The AFL has locked in Geelong’s fixture for Rounds 16 to 22 of the 2026 season, and the closing stretch comes with prime-time treatment. The Cats will feature in four featured timeslots, with Thursday and Friday night football set to headline the run home.
Geelong’s final interstate trip of the home-and-away season will come in Round 18, when it faces the GWS Giants at ENGIE Stadium in a Saturday twilight clash. That sits between a Thursday-night home game against Brisbane in Round 17 at GMHBA Stadium and another Thursday-night home match against St Kilda in Round 19, giving the club three games at home inside the key seven-round window.

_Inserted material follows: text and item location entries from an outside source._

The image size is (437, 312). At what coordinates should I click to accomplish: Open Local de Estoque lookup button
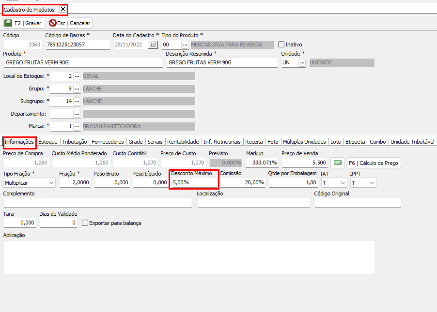pos(77,76)
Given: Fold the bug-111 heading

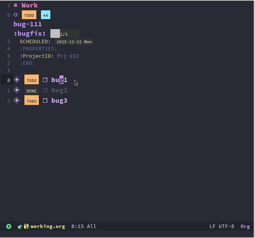Looking at the screenshot, I should (x=28, y=24).
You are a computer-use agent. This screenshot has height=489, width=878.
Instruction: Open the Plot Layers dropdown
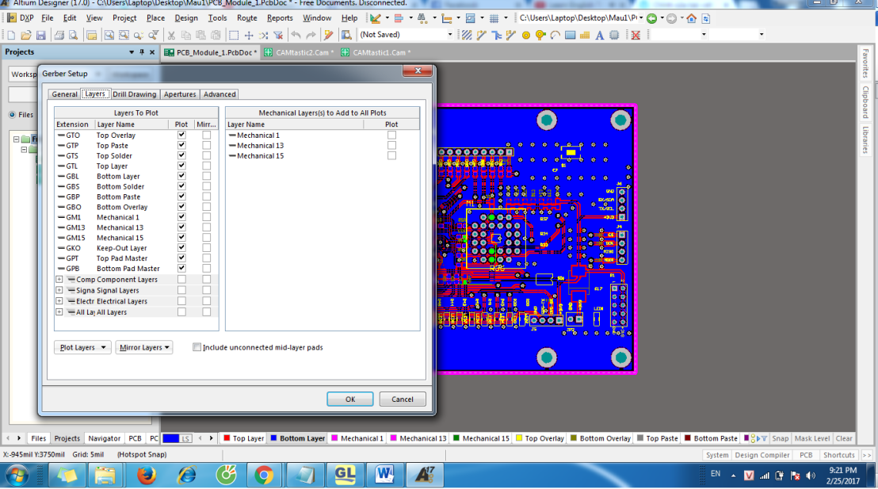(82, 347)
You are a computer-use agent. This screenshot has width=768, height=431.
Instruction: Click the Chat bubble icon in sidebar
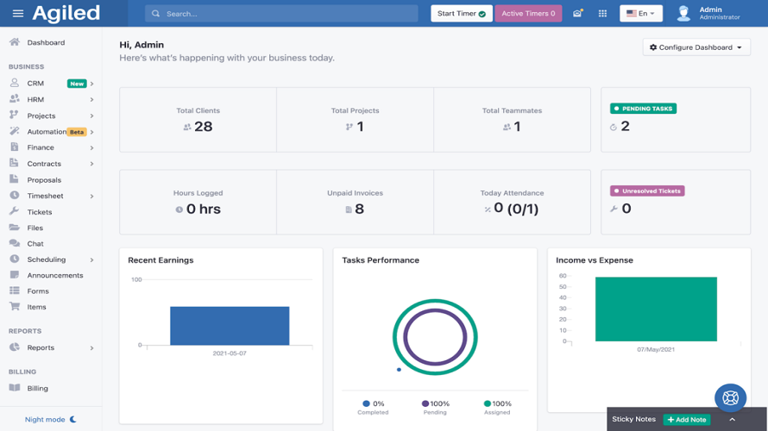14,244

The fixture also hands Geelong two marquee games in Melbourne. The Cats will play Melbourne at the MCG on Friday, 24 July, before backing up six days later against Collingwood at the same ground on Thursday, 30 July. The stretch ends with another home date, as Geelong hosts Essendon at GMHBA Stadium in a Saturday twilight game in Round 22.
Marcus King said the schedule reflects the club’s strong start to the year and gives members and supporters plenty to look forward to. He added that it is good to see the team rewarded with a run of Thursday and Friday night games that will put the club on a national stage in big matches.
There is a trade-off in the way the fixtures have fallen. King said the club would have preferred a better spread of timeslots for home fans, but welcomed the Brisbane clash landing in the school holidays and said the Saturday twilight slot for the Essendon game is a strong time for children and families. He also pointed to the two MCG games as major occasions for Melbourne-based supporters.
Geelong now heads into the business end of the season with the shape of its finish clear, even if not every detail is settled. The AFL said timeslots for Rounds 23 and 24 will be confirmed later in the year, and ticket information for Rounds 16 to 22 will follow in the coming weeks.
For Geelong, the message is plain: the final stretch of 2026 will be built around spotlight games, home crowds and a crowded calendar that could define the end of the premiership season.